According to the Tuvan constitution, Tuva was "an independent state in association with Russia" and could "declare war and sign international agreements of its own will". During the revision of Russian regional constitutions in 2000, these phrases were removed from the document. The political career of Oorzhak became uncertain after this, leading him to demonstrate his allegiance to the Kremlin by appointing Sergei Pugachev and Lyudmila Narusova to the Federation Council as representatives of Tuva.

In 2001, the newly adopted Tuvan constitution eliminated the position of President, replacing it with the title Head of Republic, enabling Oorzhak to avoid the two-term limit enforced on the president. On March 17, 2002, with 53% of the vote, he was elected as Head of the Republic and changed his title from President to Head of Republic.

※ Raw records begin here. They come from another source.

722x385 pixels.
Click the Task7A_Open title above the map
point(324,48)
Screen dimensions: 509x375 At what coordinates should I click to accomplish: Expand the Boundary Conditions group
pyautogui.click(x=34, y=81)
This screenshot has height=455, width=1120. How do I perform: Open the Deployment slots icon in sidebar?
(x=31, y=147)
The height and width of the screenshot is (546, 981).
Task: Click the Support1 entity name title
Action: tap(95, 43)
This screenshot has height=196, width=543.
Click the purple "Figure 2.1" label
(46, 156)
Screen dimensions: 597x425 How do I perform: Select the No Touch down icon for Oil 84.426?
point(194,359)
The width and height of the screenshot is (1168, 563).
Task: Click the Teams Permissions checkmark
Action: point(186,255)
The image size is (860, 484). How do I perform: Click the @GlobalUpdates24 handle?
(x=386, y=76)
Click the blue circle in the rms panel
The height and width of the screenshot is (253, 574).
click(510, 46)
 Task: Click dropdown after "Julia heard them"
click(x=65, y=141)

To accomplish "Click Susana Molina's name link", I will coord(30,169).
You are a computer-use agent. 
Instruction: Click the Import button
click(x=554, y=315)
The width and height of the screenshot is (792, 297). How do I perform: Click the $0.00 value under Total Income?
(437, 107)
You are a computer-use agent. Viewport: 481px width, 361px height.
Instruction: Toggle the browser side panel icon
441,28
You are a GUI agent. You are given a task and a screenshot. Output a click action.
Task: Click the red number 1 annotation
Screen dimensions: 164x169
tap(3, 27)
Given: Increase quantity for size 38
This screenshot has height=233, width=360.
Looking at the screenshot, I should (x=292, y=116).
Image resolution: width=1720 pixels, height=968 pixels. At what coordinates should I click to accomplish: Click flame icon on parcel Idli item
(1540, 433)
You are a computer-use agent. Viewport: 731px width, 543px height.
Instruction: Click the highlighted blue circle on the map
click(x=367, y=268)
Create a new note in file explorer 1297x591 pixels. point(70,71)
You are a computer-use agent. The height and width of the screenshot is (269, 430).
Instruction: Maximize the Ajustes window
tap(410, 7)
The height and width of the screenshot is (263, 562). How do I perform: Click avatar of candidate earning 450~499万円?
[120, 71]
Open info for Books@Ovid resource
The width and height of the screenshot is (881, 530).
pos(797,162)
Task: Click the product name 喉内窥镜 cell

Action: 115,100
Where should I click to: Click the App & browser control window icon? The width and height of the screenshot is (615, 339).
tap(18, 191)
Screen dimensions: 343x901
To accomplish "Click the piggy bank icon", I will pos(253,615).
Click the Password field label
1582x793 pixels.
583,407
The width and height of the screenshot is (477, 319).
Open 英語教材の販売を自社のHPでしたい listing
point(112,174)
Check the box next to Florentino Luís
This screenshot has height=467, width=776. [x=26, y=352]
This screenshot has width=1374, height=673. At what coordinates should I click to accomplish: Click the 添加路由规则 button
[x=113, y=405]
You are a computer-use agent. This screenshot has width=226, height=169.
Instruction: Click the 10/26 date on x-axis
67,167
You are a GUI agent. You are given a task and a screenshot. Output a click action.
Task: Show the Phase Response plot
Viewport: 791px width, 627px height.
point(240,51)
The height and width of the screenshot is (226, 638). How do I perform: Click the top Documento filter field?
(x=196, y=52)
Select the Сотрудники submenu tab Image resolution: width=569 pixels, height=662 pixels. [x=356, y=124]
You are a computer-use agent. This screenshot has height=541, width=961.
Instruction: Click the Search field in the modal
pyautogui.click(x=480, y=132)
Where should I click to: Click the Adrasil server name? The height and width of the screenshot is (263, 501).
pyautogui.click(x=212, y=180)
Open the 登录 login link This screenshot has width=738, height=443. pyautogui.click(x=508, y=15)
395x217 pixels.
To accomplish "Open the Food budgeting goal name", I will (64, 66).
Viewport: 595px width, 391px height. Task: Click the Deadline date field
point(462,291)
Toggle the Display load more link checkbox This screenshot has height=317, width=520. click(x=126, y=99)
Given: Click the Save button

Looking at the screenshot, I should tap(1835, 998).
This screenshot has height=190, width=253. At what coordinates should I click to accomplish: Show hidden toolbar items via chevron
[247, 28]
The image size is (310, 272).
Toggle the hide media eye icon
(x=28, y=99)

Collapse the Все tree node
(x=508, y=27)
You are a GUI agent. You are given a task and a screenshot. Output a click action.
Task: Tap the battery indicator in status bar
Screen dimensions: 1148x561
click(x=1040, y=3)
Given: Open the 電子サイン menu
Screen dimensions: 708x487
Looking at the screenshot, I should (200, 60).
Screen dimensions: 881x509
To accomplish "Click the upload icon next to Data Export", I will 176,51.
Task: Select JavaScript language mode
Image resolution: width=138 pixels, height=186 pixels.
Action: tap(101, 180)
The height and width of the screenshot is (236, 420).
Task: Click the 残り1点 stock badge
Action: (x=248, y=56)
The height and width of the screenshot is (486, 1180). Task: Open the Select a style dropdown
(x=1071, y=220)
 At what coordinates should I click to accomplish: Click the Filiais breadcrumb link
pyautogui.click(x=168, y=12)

He resigned from his position on April 6, 2007 and Sholban Kara-ool was appointed in his place.

Honours and awards
 Order of Merit for the Fatherland, 3rd class (9 April 2007) - "for services to the state and many years of honest work"
 Order of Honour (2002)
 Order of Friendship (1997)

External links
Interview with Oorzhak

1942 births
Living people
People from Tuva
Tuvan people
Heads of the Republic of Tuva
Members of the Federation Council of Russia (1994–1996)
Members of the Federation Council of Russia (1996–2000)
Recipients of the Order "For Merit to the Fatherland", 3rd class
Recipients of the Order of Honour (Russia)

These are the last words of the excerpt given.